Alexandra Weiss ist Politikwissenschafterin, Sozial- und Geschlechterforscherin an der Universität Innsbruck. Foto: privat

Alexandra Weiss ist Politikwissenschafterin, Sozial- und Geschlechterforscherin an der Universität Innsbruck. Foto: privat Alexandra Weiss ist Politikwissenschafterin, Sozial- und Geschlechterforscherin an der Universität Innsbruck. Foto: privat

Begriff und Geschichte der Political Correctness haftet etwas Paradoxes an - sie scheint emanzipatorisch und reaktionär zugleich und hatte in verschiedenen historischen und politischen Kontexten unterschiedliche Bedeutungen. Wurde sie innerhalb der Linken oft selbstironisch eingesetzt, mutierte sie im reaktionären Klima der 1980er zum festen Bestandteil des einsetzenden 68er-Bashing, das alle emanzipatorischen Ideen im Gefolge der Studenten- und der Frauenbewegung zu diskreditieren suchte. Mit den 1990ern trat ein Wandel ein, indem sich nun zunehmend eine emanzipatorische Öffentlichkeit dieses Instruments bediente.

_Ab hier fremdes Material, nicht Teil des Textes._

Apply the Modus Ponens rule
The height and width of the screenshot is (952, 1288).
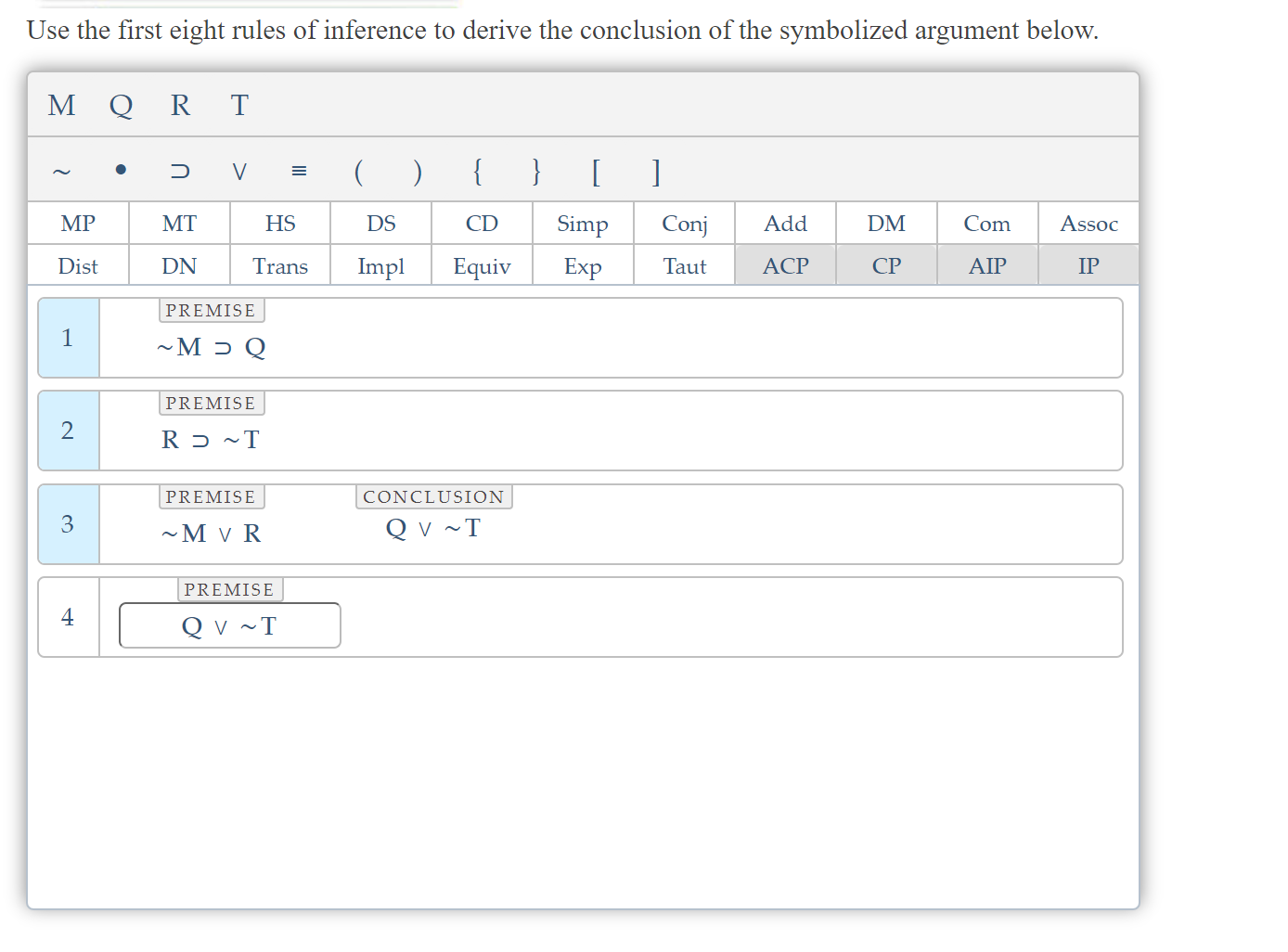(x=78, y=223)
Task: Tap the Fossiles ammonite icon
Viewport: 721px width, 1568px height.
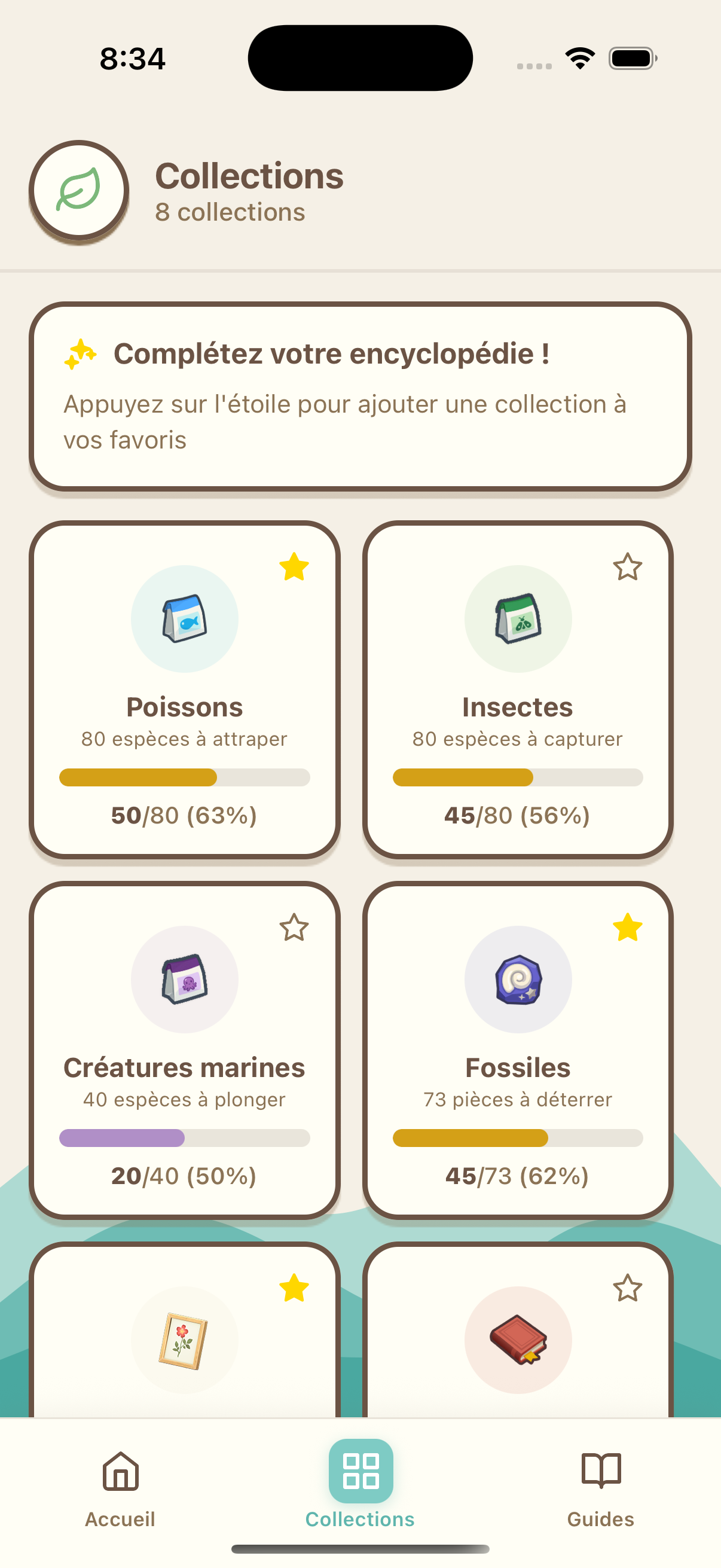Action: click(518, 979)

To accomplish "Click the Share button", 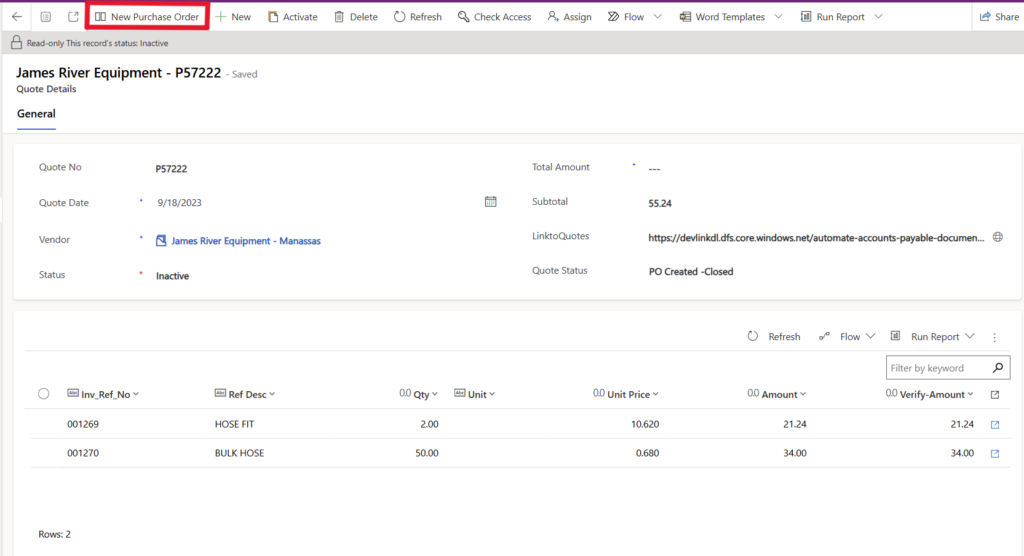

Es stellt sich aber auch die Frage, wie Political Correctness historisch einzuordnen ist. Ihr Aufstieg hängt mit dem Ende eines sozialstaatlich regulierten Kapitalismus beziehungsweise dessen neoliberaler Transformation und den sich damit verändernden Bedingungen der Politisierung gesellschaftlicher Widersprüche zusammen. Charakteristisch ist die Artikulation - vermeintlich - gegensätzlicher Forderungen, Interessen und Ideen vor und nach diesem historischen Einschnitt: Umverteilung versus Anerkennung, Sozial- versus Kulturkritik, Gleichheit versus Freiheit.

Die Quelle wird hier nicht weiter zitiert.